INSTRUCCIONES.
1. ¿Qué productos del campo menciona el fragmento sobre los trabajadores agrícolas mexicanos como ya pizcados antes del viaje a México?
2. En el fragmento sobre los trabajadores agrícolas mexicanos, ¿qué día de la semana era el día del frijol en la cafetería?

Los hijos de México

Richard Rodríguez

Cuando yo era niño, para los trabajadores agrícolas mexicanos de California todavía era posible viajar entre el pasado y el futuro.

El pasado estaba de regreso cada octubre, cuando el cielo blanco se aclaraba hasta hacerse azul y la neblina abría fisuras blancas en el paisaje.

Luego de que los jitomates, los melones y las uvas habían sido pizcadas, era tiempo para que los mexicanos cargaran sus carros y se enfilaran a México para pasar el invierno.

El maestro decía a mi madre, en tono muy alto, que era una lástima que los mexicanos hicieran eso --sacar a los niños de la escuela.

Como judíos errantes, los mexicanos no tenían hogar sino el tabernáculo de la memoria.

El maestro se escandalizaba por lo que consideraba la negligencia de los mexicanos con respecto al futuro de sus hijos. Los niños reprobaban exámenes. No hacían amistades. ¿Qué importancia tenían esas cosas? Al llegar noviembre, ellos se irían rumbo a un mundo brillante que olería como los jueves --día del frijol-- en la cafetería. La próxima primavera, los niños estarían inscritos en otra escuela, en algún otro pueblo del valle.

En el mito del salón de clase, Estados Unidos era descrito como un océano --inmigrantes que dejaban atrás los nombres de las cosas y otras zonas del tiempo.

[Datos recopilados]
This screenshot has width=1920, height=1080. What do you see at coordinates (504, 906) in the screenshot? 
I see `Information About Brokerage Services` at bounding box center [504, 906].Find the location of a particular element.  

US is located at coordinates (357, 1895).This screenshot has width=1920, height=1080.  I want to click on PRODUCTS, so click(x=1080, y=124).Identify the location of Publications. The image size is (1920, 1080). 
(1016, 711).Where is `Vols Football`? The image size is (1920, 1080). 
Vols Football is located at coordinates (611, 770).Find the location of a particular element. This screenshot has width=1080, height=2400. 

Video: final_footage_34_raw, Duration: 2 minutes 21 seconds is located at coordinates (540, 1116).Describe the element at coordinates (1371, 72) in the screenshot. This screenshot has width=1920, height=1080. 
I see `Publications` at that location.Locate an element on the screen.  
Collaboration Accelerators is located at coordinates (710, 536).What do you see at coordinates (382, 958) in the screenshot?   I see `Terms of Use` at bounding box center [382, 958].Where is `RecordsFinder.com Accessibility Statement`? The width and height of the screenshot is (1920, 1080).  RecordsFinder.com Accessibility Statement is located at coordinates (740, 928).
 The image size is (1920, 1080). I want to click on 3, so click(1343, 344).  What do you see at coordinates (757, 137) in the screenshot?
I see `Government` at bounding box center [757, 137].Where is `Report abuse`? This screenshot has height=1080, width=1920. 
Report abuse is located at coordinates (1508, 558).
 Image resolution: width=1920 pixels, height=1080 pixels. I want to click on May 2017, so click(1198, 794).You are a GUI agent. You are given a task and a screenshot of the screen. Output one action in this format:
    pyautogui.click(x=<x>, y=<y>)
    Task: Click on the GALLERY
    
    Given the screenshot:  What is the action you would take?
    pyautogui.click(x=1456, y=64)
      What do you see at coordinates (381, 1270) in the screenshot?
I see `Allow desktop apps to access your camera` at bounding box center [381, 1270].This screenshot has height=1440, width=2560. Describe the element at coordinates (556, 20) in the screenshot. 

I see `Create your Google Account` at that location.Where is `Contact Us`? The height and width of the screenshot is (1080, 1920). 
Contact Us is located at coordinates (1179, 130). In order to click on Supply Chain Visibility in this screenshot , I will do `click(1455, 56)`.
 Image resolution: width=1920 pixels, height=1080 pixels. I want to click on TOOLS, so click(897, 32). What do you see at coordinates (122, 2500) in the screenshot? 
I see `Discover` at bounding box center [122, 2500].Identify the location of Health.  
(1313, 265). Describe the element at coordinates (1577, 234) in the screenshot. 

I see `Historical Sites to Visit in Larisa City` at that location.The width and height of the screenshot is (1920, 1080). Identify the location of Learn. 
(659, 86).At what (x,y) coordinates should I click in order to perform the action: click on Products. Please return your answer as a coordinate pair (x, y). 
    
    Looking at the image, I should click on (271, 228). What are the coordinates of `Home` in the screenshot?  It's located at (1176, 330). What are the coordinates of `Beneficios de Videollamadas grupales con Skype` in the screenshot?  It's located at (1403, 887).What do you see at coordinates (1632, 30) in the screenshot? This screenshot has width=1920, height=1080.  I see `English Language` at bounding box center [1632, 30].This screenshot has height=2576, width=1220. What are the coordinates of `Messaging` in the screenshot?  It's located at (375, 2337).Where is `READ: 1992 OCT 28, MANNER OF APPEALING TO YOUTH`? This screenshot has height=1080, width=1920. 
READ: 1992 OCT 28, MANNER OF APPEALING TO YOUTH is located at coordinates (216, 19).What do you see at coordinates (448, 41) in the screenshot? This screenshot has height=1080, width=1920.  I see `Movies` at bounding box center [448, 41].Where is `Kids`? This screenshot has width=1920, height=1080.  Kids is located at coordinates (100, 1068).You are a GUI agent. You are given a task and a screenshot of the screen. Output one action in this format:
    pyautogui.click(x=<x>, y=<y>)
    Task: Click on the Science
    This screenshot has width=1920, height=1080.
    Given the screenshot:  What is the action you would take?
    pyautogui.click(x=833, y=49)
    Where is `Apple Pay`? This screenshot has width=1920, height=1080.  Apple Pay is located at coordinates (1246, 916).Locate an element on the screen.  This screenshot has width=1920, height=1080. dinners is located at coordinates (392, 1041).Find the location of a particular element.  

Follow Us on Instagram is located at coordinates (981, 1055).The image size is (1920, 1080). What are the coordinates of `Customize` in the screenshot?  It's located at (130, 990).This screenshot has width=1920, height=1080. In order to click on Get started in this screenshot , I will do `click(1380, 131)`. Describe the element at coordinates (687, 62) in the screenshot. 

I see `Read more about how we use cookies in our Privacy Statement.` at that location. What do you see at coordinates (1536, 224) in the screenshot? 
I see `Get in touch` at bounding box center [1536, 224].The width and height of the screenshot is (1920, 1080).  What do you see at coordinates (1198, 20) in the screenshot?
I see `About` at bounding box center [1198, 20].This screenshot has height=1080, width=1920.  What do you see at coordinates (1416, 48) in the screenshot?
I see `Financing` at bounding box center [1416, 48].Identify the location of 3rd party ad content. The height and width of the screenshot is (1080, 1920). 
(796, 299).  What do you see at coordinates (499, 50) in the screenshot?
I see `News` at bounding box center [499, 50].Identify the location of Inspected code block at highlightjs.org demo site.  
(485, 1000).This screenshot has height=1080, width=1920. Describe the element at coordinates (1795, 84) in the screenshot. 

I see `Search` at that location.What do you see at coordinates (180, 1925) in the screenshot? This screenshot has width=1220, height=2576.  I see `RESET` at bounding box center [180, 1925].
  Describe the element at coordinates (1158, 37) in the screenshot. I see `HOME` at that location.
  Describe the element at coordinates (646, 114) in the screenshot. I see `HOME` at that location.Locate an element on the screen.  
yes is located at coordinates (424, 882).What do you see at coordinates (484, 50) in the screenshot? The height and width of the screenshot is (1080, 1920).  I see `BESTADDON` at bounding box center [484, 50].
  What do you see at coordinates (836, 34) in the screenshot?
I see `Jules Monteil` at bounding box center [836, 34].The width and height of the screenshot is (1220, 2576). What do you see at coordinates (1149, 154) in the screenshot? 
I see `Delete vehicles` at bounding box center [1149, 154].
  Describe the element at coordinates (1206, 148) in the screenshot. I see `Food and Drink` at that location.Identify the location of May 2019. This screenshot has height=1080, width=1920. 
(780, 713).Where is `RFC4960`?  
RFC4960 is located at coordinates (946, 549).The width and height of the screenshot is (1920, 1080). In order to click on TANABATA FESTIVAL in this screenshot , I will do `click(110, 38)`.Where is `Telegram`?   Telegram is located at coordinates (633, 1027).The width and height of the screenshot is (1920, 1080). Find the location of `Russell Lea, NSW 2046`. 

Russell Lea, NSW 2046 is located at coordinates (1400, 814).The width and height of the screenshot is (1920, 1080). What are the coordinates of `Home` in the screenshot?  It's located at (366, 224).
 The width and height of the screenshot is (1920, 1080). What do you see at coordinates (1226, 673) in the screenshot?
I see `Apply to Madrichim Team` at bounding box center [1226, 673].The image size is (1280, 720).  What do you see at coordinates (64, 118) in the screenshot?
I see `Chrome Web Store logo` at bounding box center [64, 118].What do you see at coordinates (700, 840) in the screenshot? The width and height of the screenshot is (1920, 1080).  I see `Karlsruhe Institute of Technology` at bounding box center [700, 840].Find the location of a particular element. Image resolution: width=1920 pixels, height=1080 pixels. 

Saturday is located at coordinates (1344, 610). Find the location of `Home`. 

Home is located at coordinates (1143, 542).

RESPUESTAS POR TAREA.
1. Los jitomates, los melones y las uvas.

2. El jueves.